• EXERCISE OBJECTIVE: Turn the records below into a JSON list of strings with one string per line, leaving out blank lines.

• ENTRIES SHOWN:
== == ==

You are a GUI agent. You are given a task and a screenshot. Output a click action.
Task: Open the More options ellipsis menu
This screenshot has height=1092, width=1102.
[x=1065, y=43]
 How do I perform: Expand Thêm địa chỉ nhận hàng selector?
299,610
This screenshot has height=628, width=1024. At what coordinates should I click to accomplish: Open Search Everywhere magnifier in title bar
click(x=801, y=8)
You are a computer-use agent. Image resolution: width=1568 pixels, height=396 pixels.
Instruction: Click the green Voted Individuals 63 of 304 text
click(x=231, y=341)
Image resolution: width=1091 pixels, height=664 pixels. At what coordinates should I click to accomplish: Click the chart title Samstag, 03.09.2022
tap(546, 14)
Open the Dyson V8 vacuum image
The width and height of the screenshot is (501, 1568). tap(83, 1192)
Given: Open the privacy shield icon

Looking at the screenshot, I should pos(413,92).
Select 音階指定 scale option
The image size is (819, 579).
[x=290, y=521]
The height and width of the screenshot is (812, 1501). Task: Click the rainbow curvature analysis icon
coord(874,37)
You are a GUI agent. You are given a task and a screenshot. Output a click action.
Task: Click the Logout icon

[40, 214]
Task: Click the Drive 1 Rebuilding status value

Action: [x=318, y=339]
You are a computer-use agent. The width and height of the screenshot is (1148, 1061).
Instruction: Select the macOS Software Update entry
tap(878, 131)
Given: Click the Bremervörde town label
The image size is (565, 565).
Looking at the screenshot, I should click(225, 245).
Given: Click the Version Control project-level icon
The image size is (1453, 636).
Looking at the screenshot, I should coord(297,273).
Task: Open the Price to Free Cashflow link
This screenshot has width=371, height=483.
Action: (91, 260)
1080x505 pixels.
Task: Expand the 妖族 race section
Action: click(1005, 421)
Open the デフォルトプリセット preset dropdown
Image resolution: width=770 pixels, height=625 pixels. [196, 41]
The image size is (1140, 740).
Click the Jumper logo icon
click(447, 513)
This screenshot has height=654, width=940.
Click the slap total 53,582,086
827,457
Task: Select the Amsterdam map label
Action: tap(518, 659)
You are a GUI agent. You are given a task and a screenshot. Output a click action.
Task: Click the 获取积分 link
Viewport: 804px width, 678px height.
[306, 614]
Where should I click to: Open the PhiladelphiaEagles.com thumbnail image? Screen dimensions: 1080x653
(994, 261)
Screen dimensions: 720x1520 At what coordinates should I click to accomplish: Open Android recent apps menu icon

== == ==

• THE REPLY:
[
  "You are a GUI agent. You are given a task and a screenshot. Output a click action.",
  "Task: Open the More options ellipsis menu",
  "This screenshot has height=1092, width=1102.",
  "[x=1065, y=43]",
  " How do I perform: Expand Thêm địa chỉ nhận hàng selector?",
  "299,610",
  "This screenshot has height=628, width=1024. At what coordinates should I click to accomplish: Open Search Everywhere magnifier in title bar",
  "click(x=801, y=8)",
  "You are a computer-use agent. Image resolution: width=1568 pixels, height=396 pixels.",
  "Instruction: Click the green Voted Individuals 63 of 304 text",
  "click(x=231, y=341)",
  "Image resolution: width=1091 pixels, height=664 pixels. At what coordinates should I click to accomplish: Click the chart title Samstag, 03.09.2022",
  "tap(546, 14)",
  "Open the Dyson V8 vacuum image",
  "The width and height of the screenshot is (501, 1568). tap(83, 1192)",
  "Given: Open the privacy shield icon",
  "Looking at the screenshot, I should pos(413,92).",
  "Select 音階指定 scale option",
  "The image size is (819, 579).",
  "[x=290, y=521]",
  "The height and width of the screenshot is (812, 1501). Task: Click the rainbow curvature analysis icon",
  "coord(874,37)",
  "You are a GUI agent. You are given a task and a screenshot. Output a click action.",
  "Task: Click the Logout icon",
  "[40, 214]",
  "Task: Click the Drive 1 Rebuilding status value",
  "Action: [x=318, y=339]",
  "You are a computer-use agent. The width and height of the screenshot is (1148, 1061).",
  "Instruction: Select the macOS Software Update entry",
  "tap(878, 131)",
  "Given: Click the Bremervörde town label",
  "The image size is (565, 565).",
  "Looking at the screenshot, I should click(225, 245).",
  "Given: Click the Version Control project-level icon",
  "The image size is (1453, 636).",
  "Looking at the screenshot, I should coord(297,273).",
  "Task: Open the Price to Free Cashflow link",
  "This screenshot has width=371, height=483.",
  "Action: (91, 260)",
  "1080x505 pixels.",
  "Task: Expand the 妖族 race section",
  "Action: click(1005, 421)",
  "Open the デフォルトプリセット preset dropdown",
  "Image resolution: width=770 pixels, height=625 pixels. [196, 41]",
  "The image size is (1140, 740).",
  "Click the Jumper logo icon",
  "click(447, 513)",
  "This screenshot has height=654, width=940.",
  "Click the slap total 53,582,086",
  "827,457",
  "Task: Select the Amsterdam map label",
  "Action: tap(518, 659)",
  "You are a GUI agent. You are given a task and a screenshot. Output a click action.",
  "Task: Click the 获取积分 link",
  "Viewport: 804px width, 678px height.",
  "[306, 614]",
  "Where should I click to: Open the PhiladelphiaEagles.com thumbnail image? Screen dimensions: 1080x653",
  "(994, 261)",
  "Screen dimensions: 720x1520 At what coordinates should I click to accomplish: Open Android recent apps menu icon"
]